How to protect your pets from ticks this season in Michigan

By Chloe Kiple

The spread and severity of disease-carrying ticks is increasing steadily, according to a 2017 report from the Center for Disease Control.

Lyme disease and Rocky Mountain spotted fever are plaguing many this season, including our furry-friends.

While there is no Lyme disease vaccine for humans, there is a once-a-year preventative shot for dogs. The shot can be administered at a routine visit to the vet, and helps prevent Lyme disease even if a tick bites. It’s a good start, but the vaccine doesn’t protect against other common tick-diseases like ehrlichiosis and anaplasmosis.

"The problem is that even though we prevent Lyme disease, we are still leaving the door open for the other two tick diseases,” said veterinarian Dr. Drew Snider. “That’s the primary reason I like to recommend preventatives … as the first line of defense."

Oral pills and topical creams

Snider suggests using oral pills and topical creams. Pills come in the once-a-month and once-every-three-month varieties, but Dr. Snider says the monthly pill is the strongest. Topical oils can be applied immediately prior to exposure to tick-heavy areas. Reapply according to the package’s labeling. For best result, dogs should not be bathed two days before or after application.

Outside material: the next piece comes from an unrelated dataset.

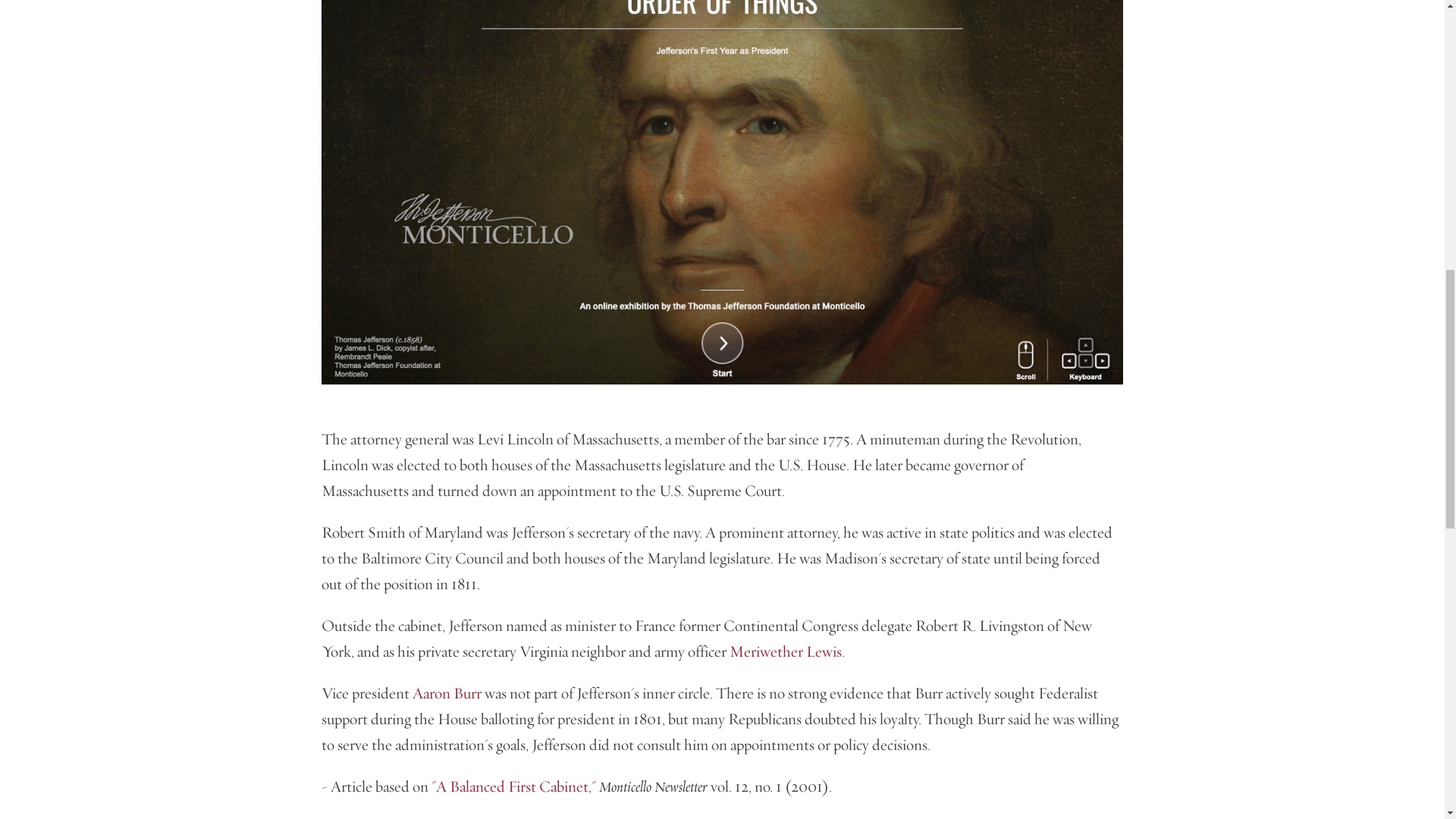
Meriwether Lewis (785, 651)
Aaron Burr (446, 693)
"A Balanced First Cabinet," (512, 786)
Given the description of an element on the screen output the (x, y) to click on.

Dr. Snider urges dog owners to use topical medicine on top of oral meds and yearly vaccinations for the greatest degree of protection. Preventative meds are also available for cats.

"When we’re all driving a car, you have an air bag, but you still use your seatbelt,” said Snider. “In those high-risk situations, [I] recommend several layers of protection as opposed to just relying on the single pill.”

Talk to your vet

Consult a veterinarian to find a solution that works best for you and your pooch. Some pills can be a catalyst for stomach issues in some dogs, and topical-oils may cause non-life-threatening hair-loss. While these symptoms are uncommon, Dr. Snider says it’s important to be aware of the risk. However, the biggest mistake a pet-owner can make is purchasing medication online.

"There isn’t the same regulation [online] that there is in the brick and mortar world for pharmacies and these products,” said Snider. “There have been some situations where an owner thought they were getting one product and were getting something else.”

Online shoppers are cautioned. In the worst case scenario, their purchase could be ineffective and potentially toxic. Dr. Snider stresses that dog-lovers need to do their research.

Good offense is best defense

The good news is that the best defense against ticks is a good offense. Stopping ticks in their tracks can save our beloved best friends. 

"It is a lot harder to get rid of Lyme disease after it is established in the system as opposed to either preventing it right after tick exposure,” said Snider. “If we can catch this early before an animal is sick, then it is treatable and they go on to live a perfectly normal life."